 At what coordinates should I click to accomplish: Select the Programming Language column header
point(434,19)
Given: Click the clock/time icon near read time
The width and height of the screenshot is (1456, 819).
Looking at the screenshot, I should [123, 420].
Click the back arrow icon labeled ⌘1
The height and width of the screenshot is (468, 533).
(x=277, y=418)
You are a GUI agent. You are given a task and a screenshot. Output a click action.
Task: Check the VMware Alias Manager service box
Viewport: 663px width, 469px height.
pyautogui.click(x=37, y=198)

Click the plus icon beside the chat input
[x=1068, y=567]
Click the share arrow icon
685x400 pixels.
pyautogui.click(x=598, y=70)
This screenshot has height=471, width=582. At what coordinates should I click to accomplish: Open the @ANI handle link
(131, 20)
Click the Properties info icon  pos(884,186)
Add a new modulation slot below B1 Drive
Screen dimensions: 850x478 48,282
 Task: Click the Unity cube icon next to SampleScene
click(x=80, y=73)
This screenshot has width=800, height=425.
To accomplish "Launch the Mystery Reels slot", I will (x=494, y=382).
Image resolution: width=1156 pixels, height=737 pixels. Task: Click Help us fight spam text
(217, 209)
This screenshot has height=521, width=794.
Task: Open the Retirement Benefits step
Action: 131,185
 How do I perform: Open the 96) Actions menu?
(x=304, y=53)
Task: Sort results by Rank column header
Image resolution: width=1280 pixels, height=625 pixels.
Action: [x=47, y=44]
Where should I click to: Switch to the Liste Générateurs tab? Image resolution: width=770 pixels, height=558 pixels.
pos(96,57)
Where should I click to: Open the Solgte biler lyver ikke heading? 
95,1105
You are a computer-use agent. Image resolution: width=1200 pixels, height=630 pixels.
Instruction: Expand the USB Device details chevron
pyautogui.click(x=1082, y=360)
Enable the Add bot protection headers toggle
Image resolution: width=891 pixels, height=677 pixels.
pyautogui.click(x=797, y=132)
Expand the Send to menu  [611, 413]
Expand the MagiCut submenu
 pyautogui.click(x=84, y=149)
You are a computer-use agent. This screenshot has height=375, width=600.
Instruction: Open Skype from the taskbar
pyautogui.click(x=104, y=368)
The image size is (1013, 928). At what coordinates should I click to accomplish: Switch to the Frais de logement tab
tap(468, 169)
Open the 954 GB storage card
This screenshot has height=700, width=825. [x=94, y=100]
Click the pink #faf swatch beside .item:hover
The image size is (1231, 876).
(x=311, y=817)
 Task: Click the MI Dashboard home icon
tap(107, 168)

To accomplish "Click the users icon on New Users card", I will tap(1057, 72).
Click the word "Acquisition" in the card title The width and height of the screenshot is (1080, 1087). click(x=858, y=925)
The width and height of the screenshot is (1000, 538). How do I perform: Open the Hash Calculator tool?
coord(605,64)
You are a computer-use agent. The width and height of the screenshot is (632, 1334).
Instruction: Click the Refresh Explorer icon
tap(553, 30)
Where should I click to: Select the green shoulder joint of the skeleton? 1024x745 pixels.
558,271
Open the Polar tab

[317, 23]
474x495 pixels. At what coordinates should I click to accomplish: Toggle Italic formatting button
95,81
━━━━━━━━━━━━━━━━━━━━━━━━━━━━━━
Where the word "computer" shows up in a line of the listing, return that line.

§ Response for this exercise:
You are a computer-use agent. Image resolution: width=1200 pixels, height=630 pixels.
You are a computer-use agent. This screenshot has height=375, width=600.
You are a computer-use agent. The width and height of the screenshot is (632, 1334).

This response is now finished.